Running and weight training have an uneasy relationship. Pavement pounders are loath to lift heavy, fearing weight gains will slow them down—even if they’re adding muscle. That’s a strategic error.
“For runners, dedicated strength work can help with maintaining proper mechanics, especially when they begin to fatigue,” says Terra Castro, founder of Detroit Body Garage and a former professional triathlete. “Having a powerful arm drive helps when legs get tired. And without a strong core, posture suffers.” Run coaches have long recommended bodyweight strength moves like squats, lunges, and bridges to bolster glutes, hamstrings, and leg muscles to fend off injury.

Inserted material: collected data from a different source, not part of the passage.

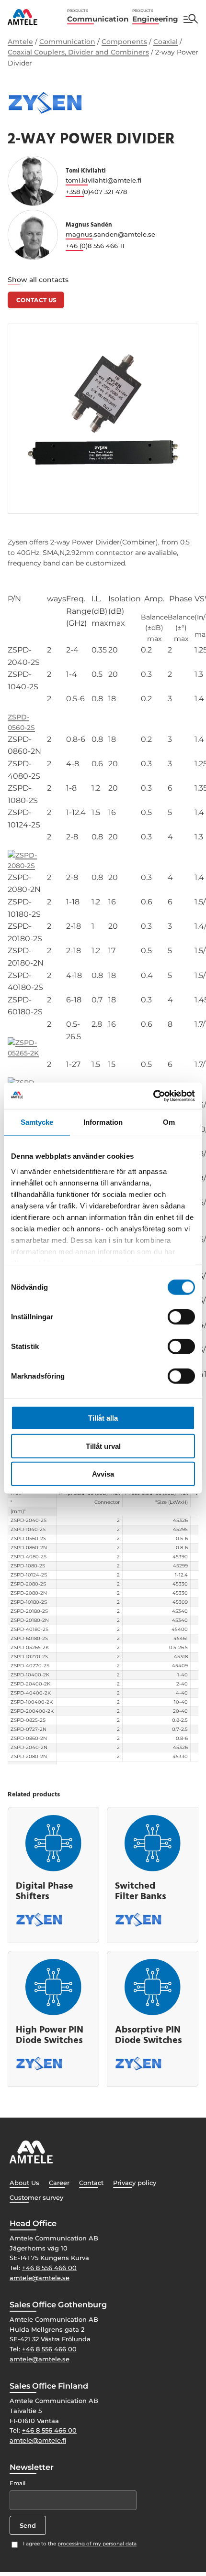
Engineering (155, 16)
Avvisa (103, 1474)
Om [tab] (169, 1122)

But it might be time to go heavy.
To that end, Castro created a lower body- and core-focused training plan that’s more challenging than the usual set of lunges and squats often prescribed to runners. Gym rats should try it, too. The plan also emphasizes cardio and endurance, which will improve your overall fitness.

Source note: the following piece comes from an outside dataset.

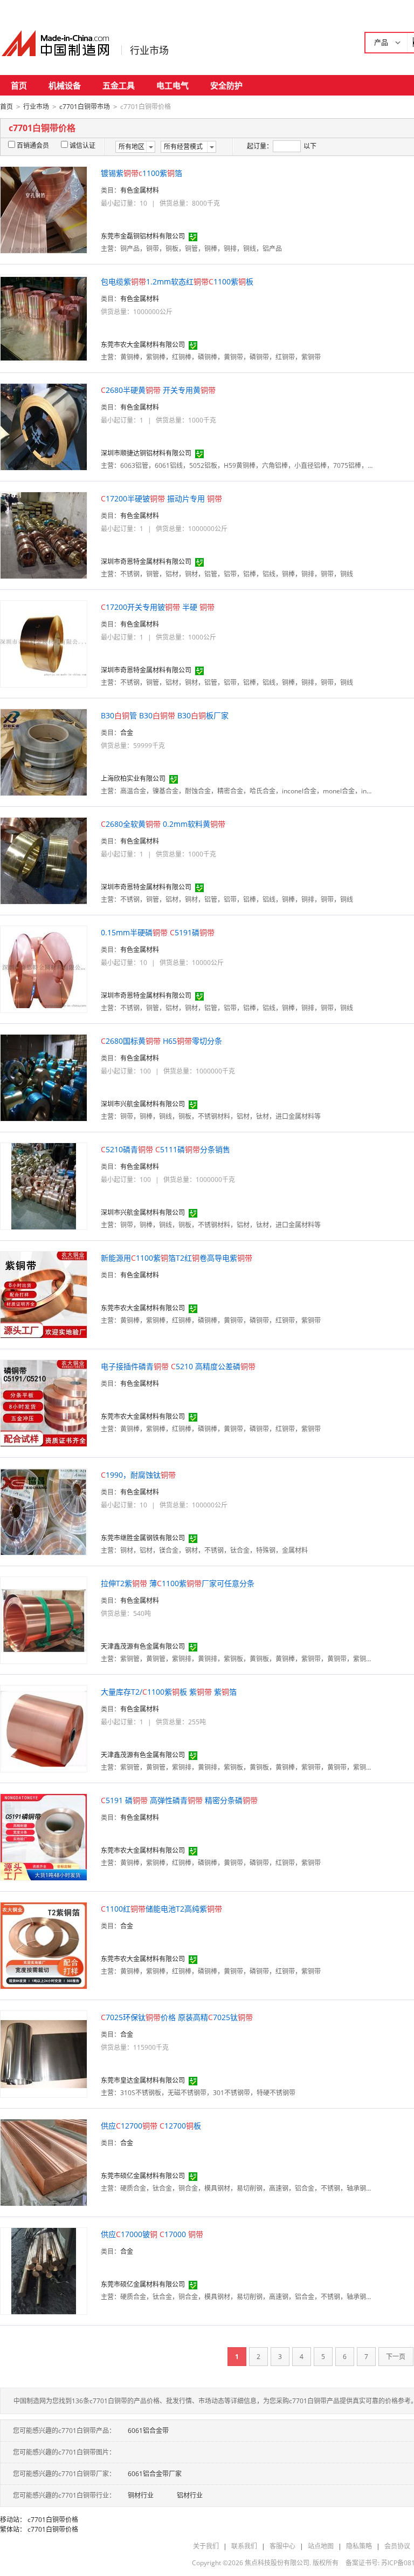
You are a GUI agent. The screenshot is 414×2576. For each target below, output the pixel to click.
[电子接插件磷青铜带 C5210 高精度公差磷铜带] (44, 1402)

And put those strong legs to the test with a 10-week half-marathon training plan, designed by Brian Hammond, a New York City–based endurance coach. It’s a balance of running, lifting, cross-training, and recovery. If you’ve wanted to race 13.1 miles, but your schedule is too unpredictable to follow a strict training calendar, this one’s for you.
Warm up, then perform 2 sets of each exercise for 10 to 12 repetitions per side (where applicable). Rest 1 minute between sets. If you are race training, lift heavier in the early weeks of the training calendar, then ease up on the intensity as the run mileage rises.
To transform this strength-building workout into high intensity interval training, switch to lighter weights, and set a goal of work time for each move—maybe 45 seconds on, then 15 seconds of rest, cycling through the 8 moves 2 or 3 times. One caveat: Speed things up without sacrificing form.